Upon Oneida Lake we utilized a new percussion core system to recover undisturbed cores of up to 2 m in length from seismic sequences first identified from earlier Chirp Surveys of the lake. We recovered for the first time within modern Oneida Lake a relict varved sequence, which we believe represent deposits from Glacial Lake Iroquois. Varves are some 7- 8 cm in thickness in the two intervals which we recovered, promising a high resolution record of the evolution of the lake basin during the late Glacial time.

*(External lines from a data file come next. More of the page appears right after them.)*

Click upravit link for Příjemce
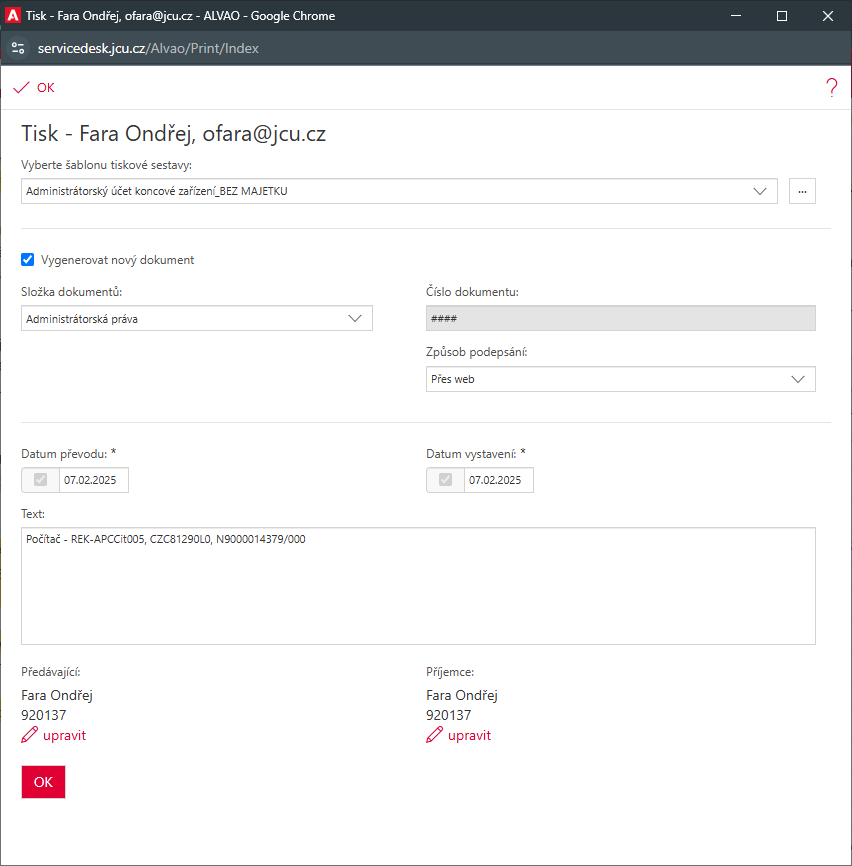 (x=469, y=736)
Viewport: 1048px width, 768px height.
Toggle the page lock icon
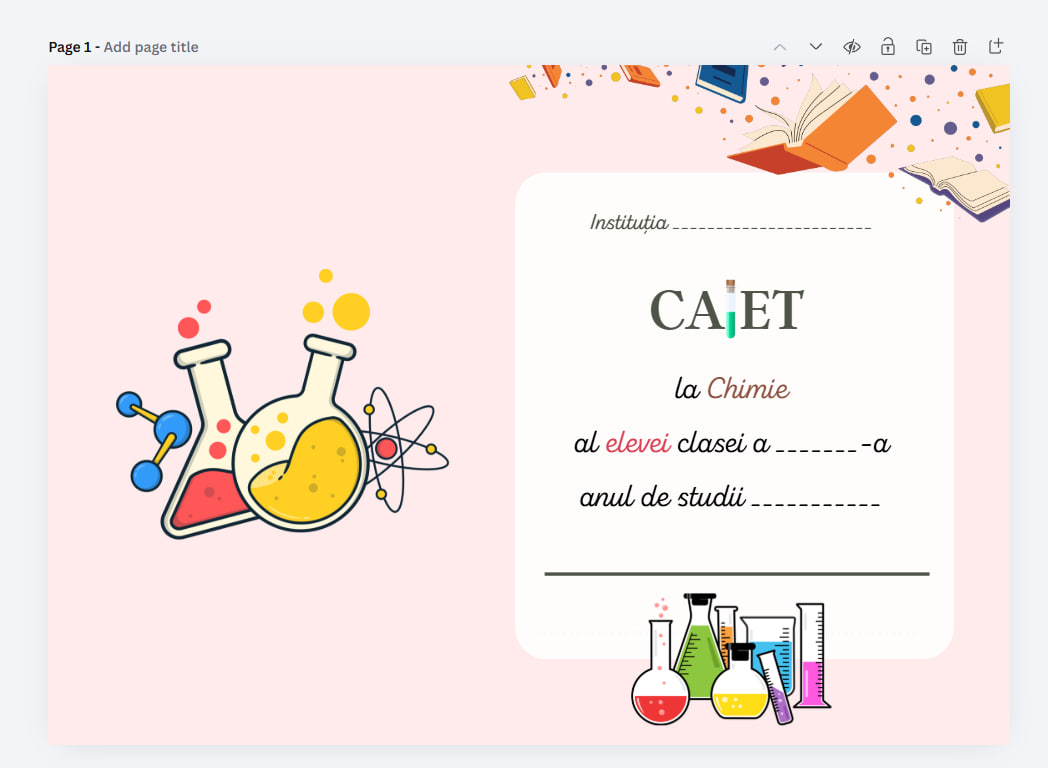(887, 47)
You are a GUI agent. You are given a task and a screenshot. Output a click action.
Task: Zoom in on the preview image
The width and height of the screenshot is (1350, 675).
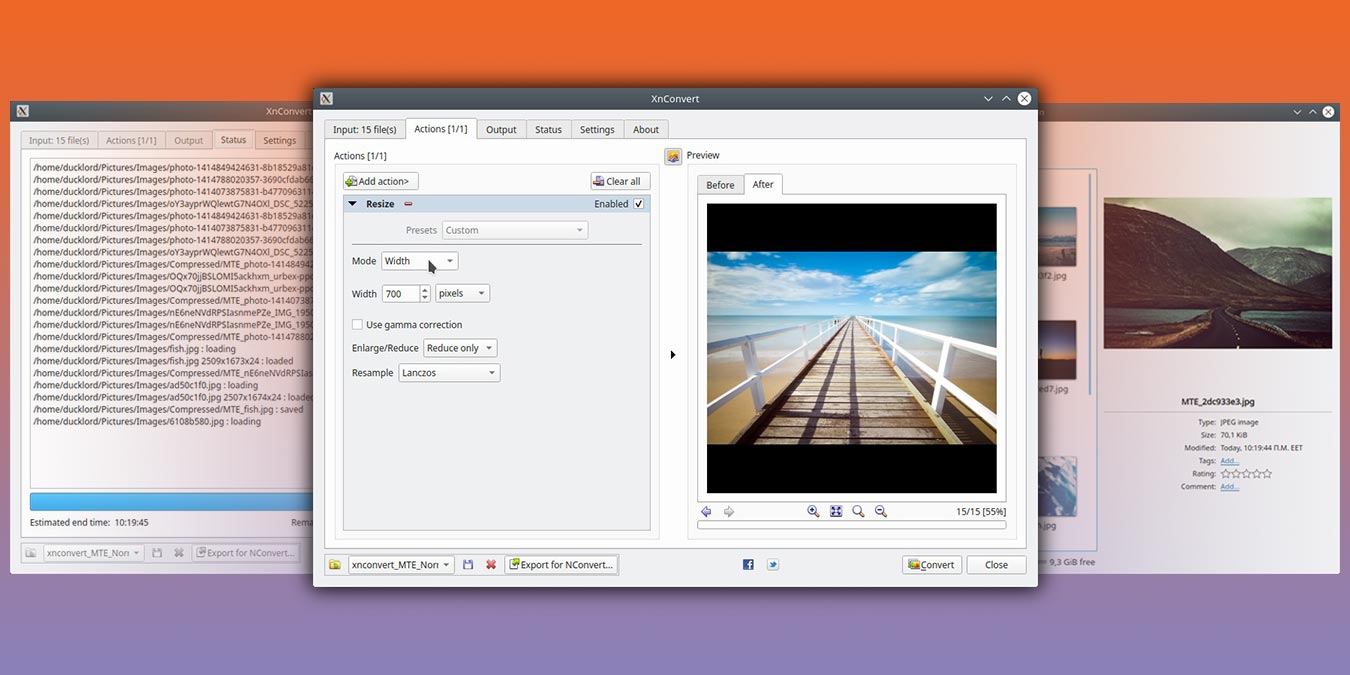point(813,511)
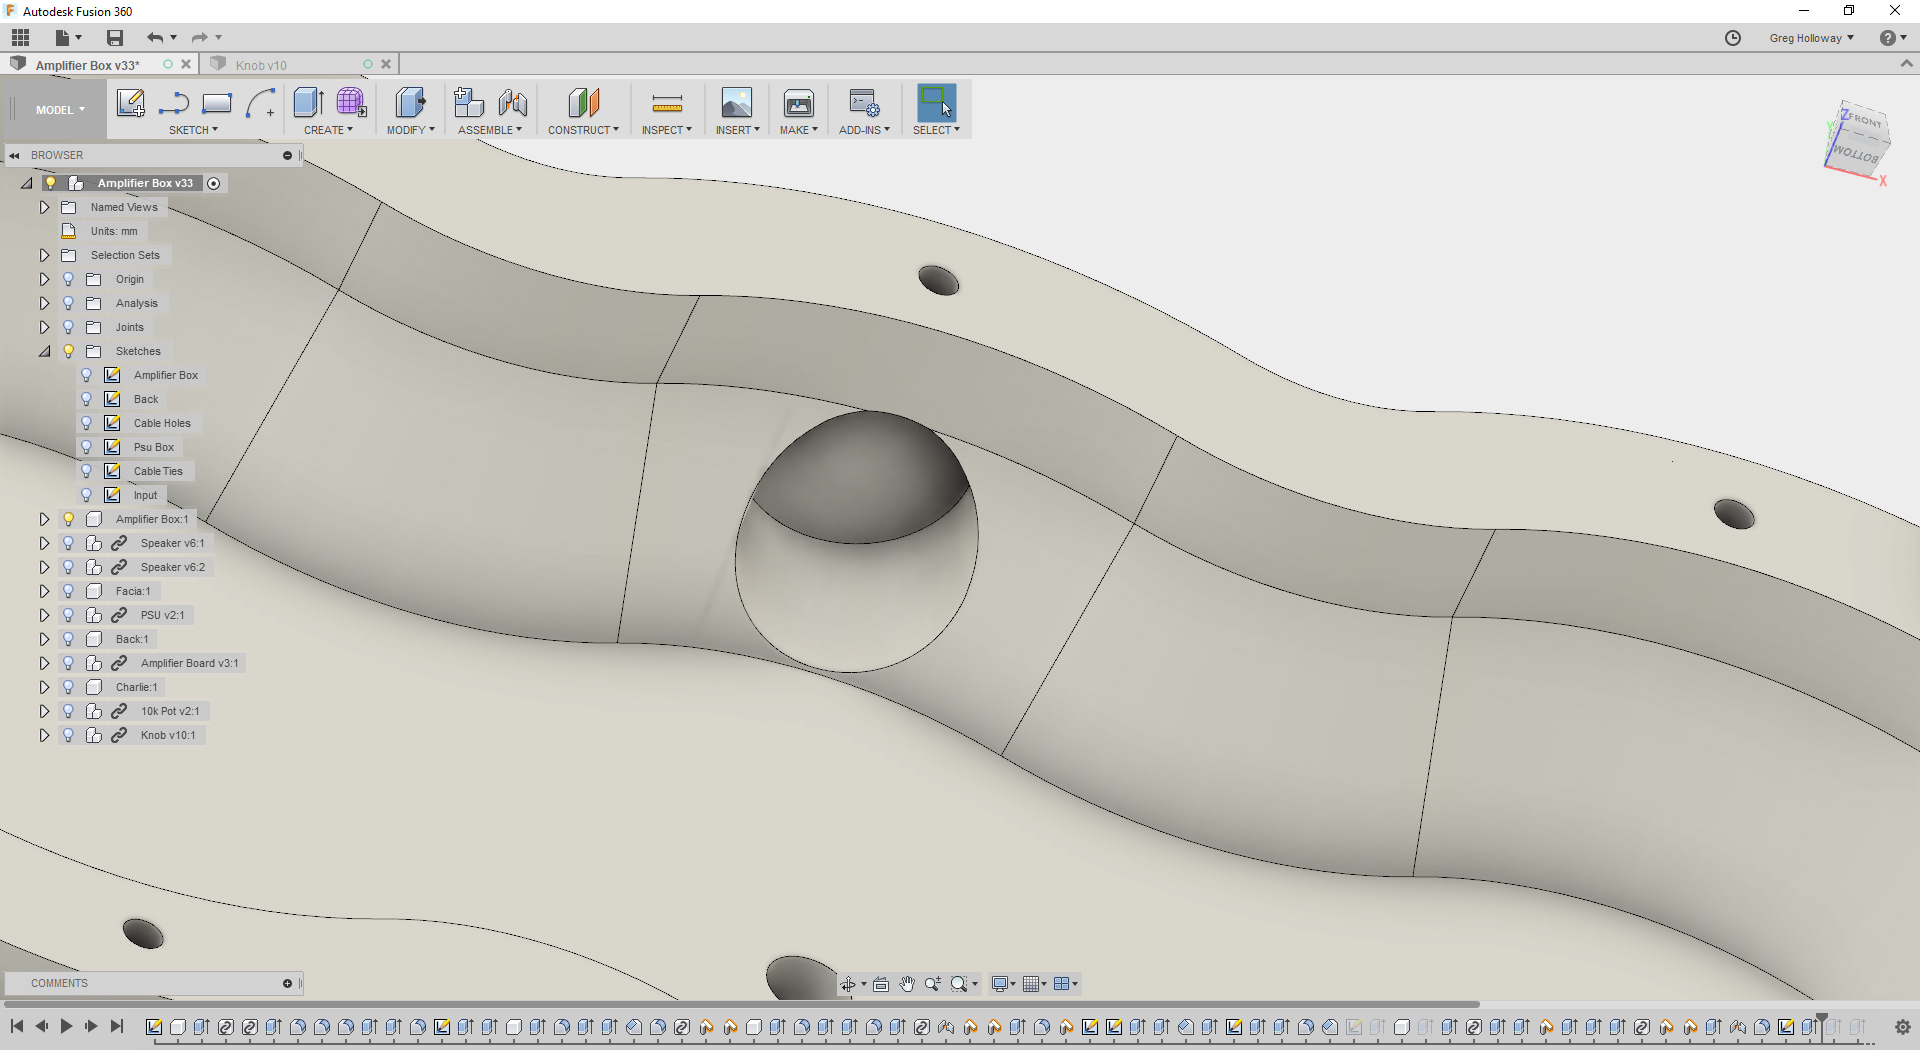Collapse the Sketches folder
Viewport: 1920px width, 1050px height.
click(x=44, y=351)
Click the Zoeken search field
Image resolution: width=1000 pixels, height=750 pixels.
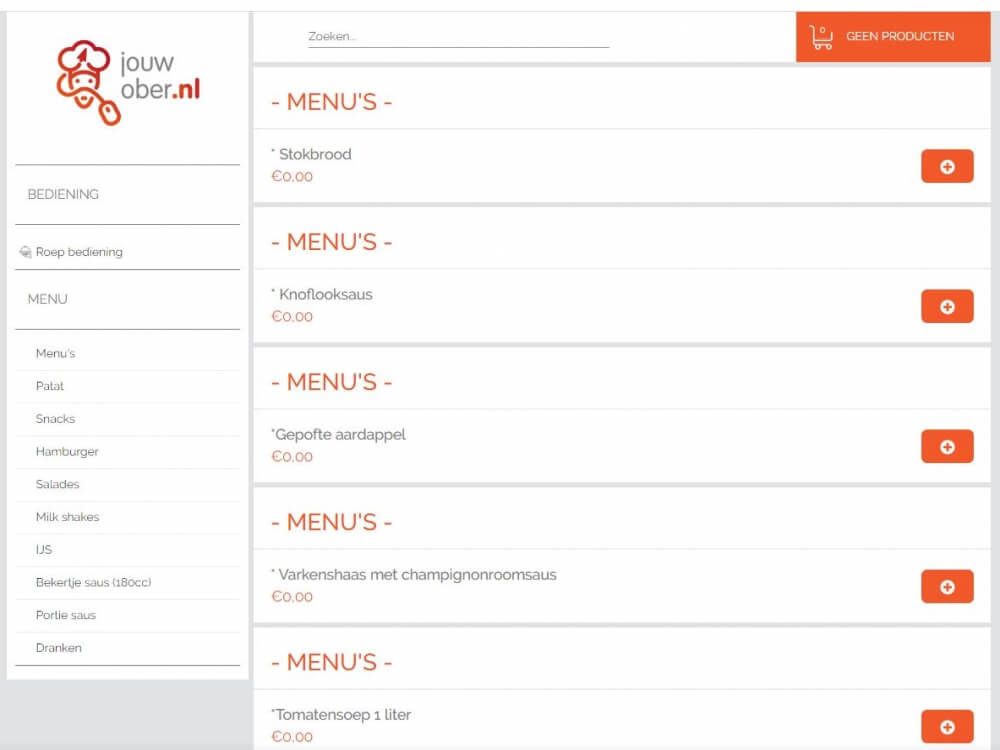[x=458, y=37]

In addition we collected a new suite of cores and excavations from several landform associations in and around the Oneida Basin. The first of these was from the muck land regions south of Oneida Lake where we recovered at least 2 + m of marl which now has radiocarbon ages (gastropods) in succession from 4.4 to 6.ka We have yet to recover the entire thickness of the marl section at this locality so the potential for a nearly complete Holocene record is promising. Taken together these new stratigraphic sections help fill in important knowledge gaps in our understanding of the nature of deglaciation and subsequent environmental changes in the Central Oneida Lowland of New York.